STORED ROWS.
[BEGIN]
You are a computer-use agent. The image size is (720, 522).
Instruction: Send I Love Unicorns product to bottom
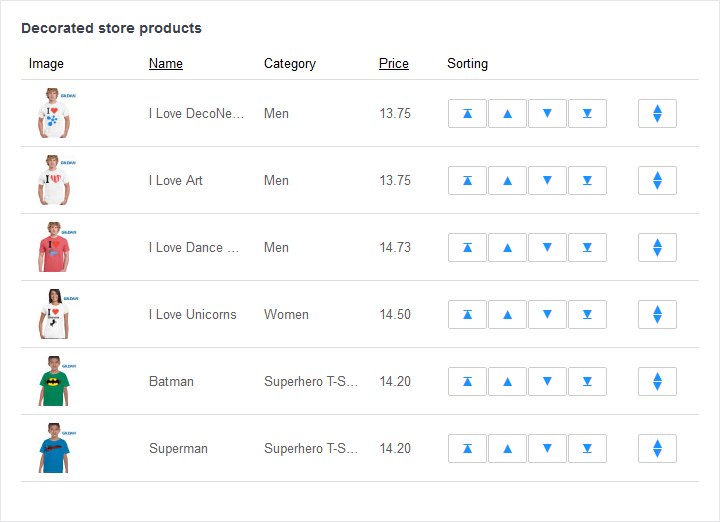pos(587,315)
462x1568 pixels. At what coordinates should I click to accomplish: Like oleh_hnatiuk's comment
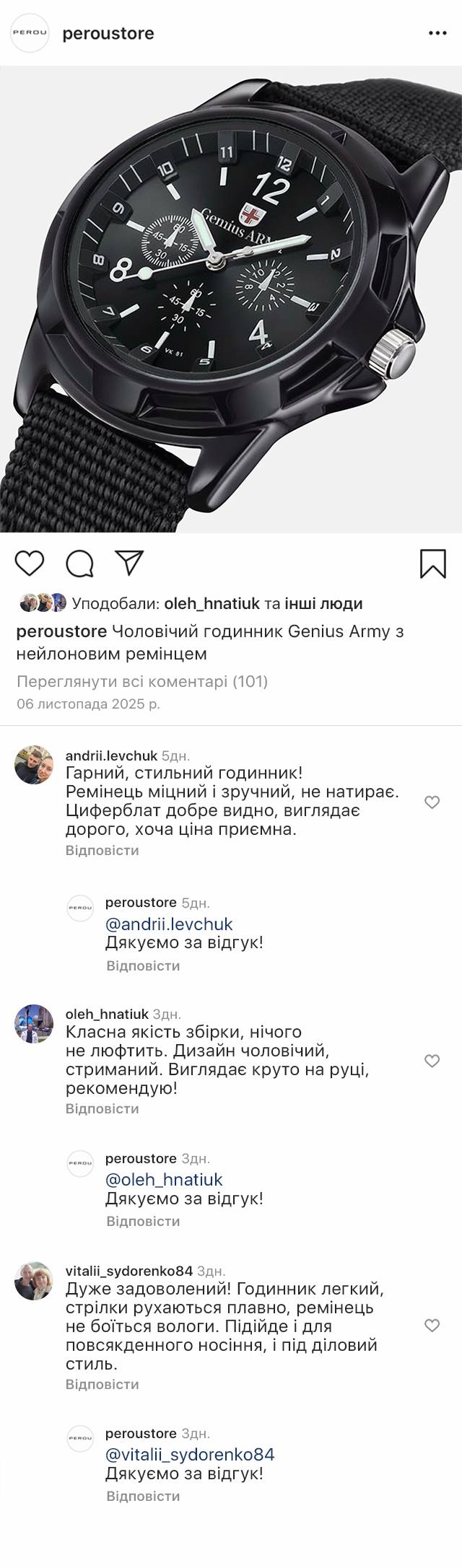432,1061
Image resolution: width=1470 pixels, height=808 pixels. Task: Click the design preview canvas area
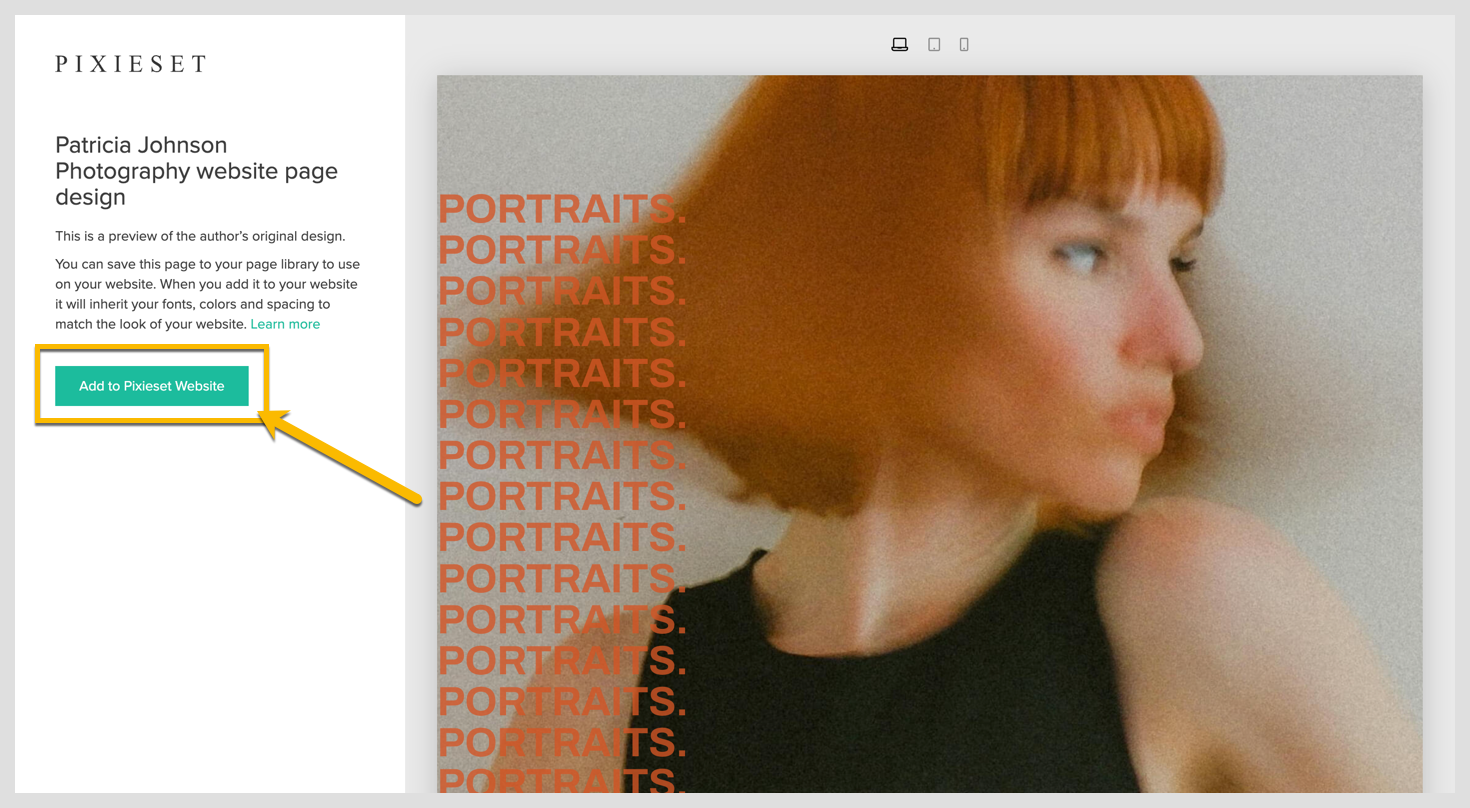[x=928, y=430]
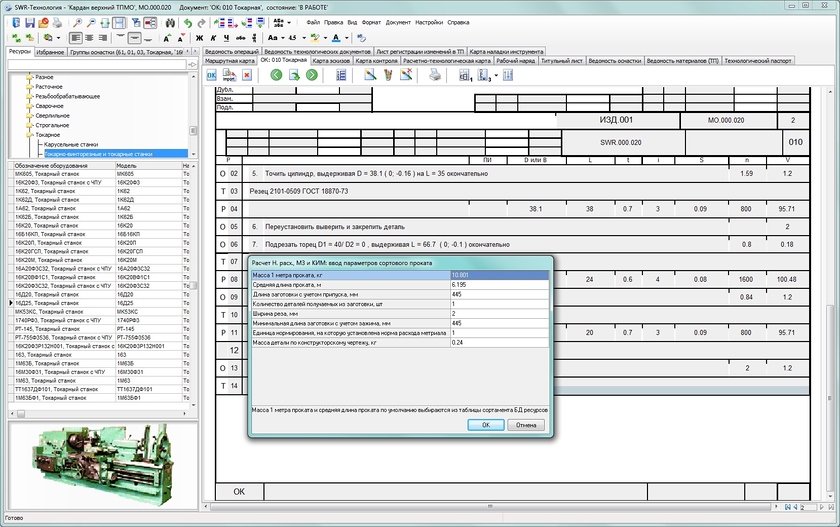Open the font color A dropdown arrow
The image size is (840, 527).
click(348, 37)
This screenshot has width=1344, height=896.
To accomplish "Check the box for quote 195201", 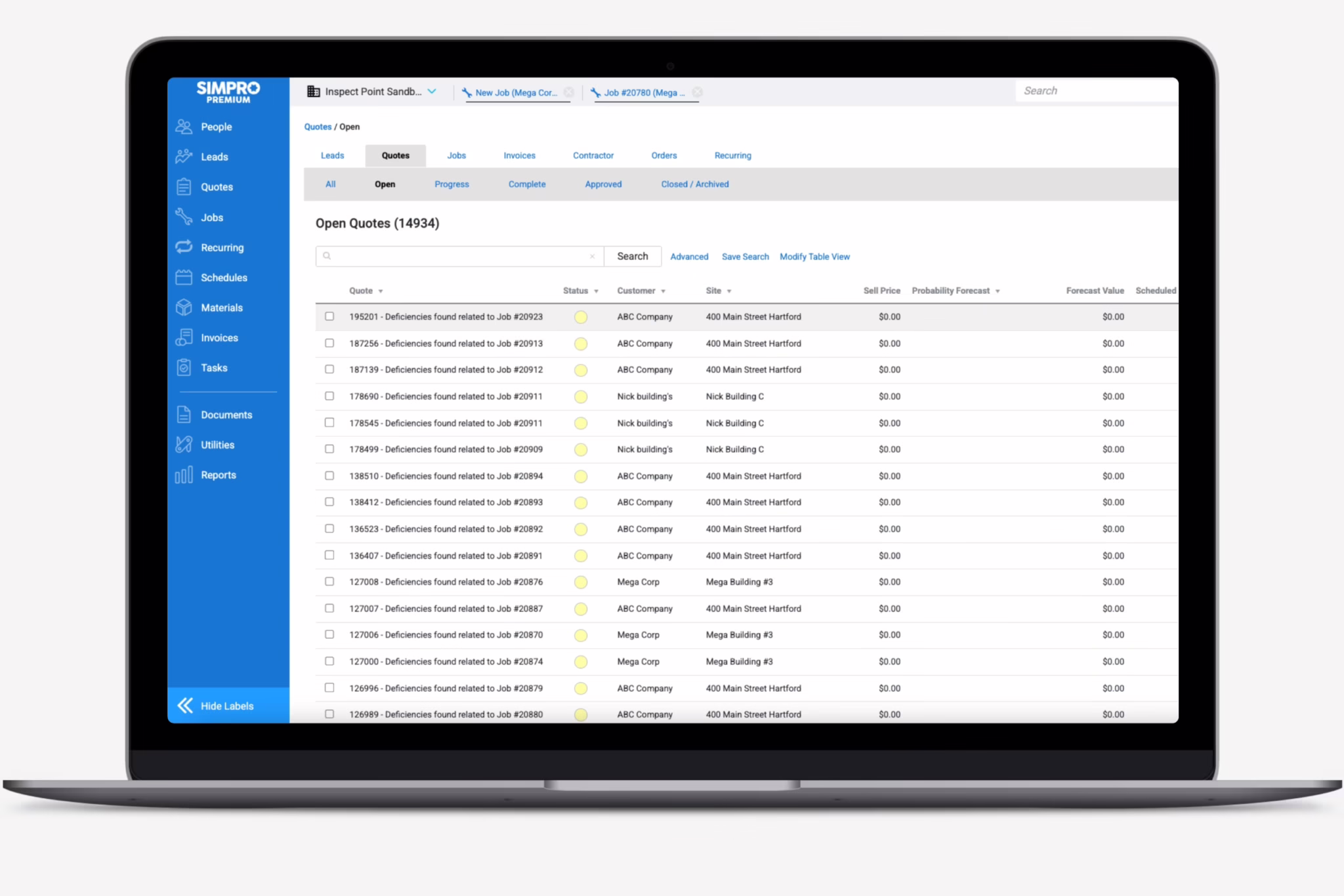I will coord(329,316).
[END]
EXERCISE REQUIREMENTS. Please find each line in the records above that contains the word "size" and copy those lines out.

COMPLETE ANSWER.
You are a computer-use agent. The image size is (720, 522).
The image size is (840, 527).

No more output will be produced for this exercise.